Bill to let developments of 20 houses or more continue if planning is expiring

 Grenfell tower in west London on June 15th,  a day after it was gutted by fire. Photograph: AFP Photo

Grenfell tower in west London on June 15th, a day after it was gutted by fire. Photograph: AFP Photo

 

Fire and safety inspections have not been carried out in up to 50 per cent of housing that some local authorities have responsibility for due to a lack of resources.

Fianna Fáil housing spokesman Barry Cowen said in the wake of the Grenfell tower fire tragedy in London local authorities have expressed concern about manpower and resources to inspect properties that are let and subvented by the State by means of the housing assistance payment and other schemes.

He appealed to Minister for Housing Eoghan Murphy to accept what the city and county councils were saying.

Mr Cowen acknowledged that Mr Murphy “has undertaken an audit of the inspection process in respect of health and safety and fire regulations, and the way the system is adhered to, implemented and policed”.

However, he said in some local authority areas “up to half the properties have not yet been inspected, and there is an eight-month policy thereafter when the requirement comes into force and properties must be inspected”.

Continue work

Mr Cowen was speaking as the Dáil debated emergency legislation to allow building developments of 20 housing units or more to continue construction even if their planning permission is expiring.

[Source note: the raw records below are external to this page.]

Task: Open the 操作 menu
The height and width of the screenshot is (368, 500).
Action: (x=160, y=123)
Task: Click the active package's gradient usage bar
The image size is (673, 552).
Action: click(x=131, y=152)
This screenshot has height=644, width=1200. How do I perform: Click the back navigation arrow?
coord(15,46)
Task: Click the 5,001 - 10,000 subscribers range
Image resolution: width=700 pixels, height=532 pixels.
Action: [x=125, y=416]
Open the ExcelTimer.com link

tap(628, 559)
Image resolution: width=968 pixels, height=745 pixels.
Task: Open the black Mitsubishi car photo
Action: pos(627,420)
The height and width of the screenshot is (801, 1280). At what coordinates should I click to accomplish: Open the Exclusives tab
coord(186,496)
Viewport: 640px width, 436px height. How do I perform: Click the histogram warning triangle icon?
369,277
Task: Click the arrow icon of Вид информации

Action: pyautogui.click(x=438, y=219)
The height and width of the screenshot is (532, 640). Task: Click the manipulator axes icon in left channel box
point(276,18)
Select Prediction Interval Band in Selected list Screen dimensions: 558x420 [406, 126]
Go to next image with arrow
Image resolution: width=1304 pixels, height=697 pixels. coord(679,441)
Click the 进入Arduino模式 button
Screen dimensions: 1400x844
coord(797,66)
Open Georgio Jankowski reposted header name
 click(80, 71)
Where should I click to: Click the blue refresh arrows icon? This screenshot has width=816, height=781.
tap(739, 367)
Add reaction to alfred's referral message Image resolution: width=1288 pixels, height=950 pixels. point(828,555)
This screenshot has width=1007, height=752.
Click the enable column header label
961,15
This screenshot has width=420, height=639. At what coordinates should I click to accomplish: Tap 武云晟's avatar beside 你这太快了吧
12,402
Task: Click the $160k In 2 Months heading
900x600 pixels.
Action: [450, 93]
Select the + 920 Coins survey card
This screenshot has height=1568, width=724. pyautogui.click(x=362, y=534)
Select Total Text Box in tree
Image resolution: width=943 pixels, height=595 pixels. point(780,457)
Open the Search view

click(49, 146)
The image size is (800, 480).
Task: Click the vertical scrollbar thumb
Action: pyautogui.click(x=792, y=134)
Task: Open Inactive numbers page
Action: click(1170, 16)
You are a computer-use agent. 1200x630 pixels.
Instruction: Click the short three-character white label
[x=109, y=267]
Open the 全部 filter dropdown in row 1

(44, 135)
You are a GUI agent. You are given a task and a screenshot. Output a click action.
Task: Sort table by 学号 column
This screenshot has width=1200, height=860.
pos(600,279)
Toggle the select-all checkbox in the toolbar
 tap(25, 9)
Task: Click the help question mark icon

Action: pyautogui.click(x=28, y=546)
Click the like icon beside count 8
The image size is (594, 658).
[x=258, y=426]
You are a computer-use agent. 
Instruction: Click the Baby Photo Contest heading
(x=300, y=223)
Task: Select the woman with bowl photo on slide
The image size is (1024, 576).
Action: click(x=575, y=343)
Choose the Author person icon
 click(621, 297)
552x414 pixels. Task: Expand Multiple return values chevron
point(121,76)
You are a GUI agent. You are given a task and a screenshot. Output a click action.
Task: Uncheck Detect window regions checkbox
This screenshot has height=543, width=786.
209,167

The Planning and Development (Amendment) (No 2) Bill will allow between 50 and 100 developments to continue work where otherwise, the Minister said, they would have to down tools.

Mr Murphy said many approved developments could not finish without the timeframe being extended, in some cases for a second five-year term. Some planning permissions were granted during the boom but building halted in the recession and permissions subsequently expired.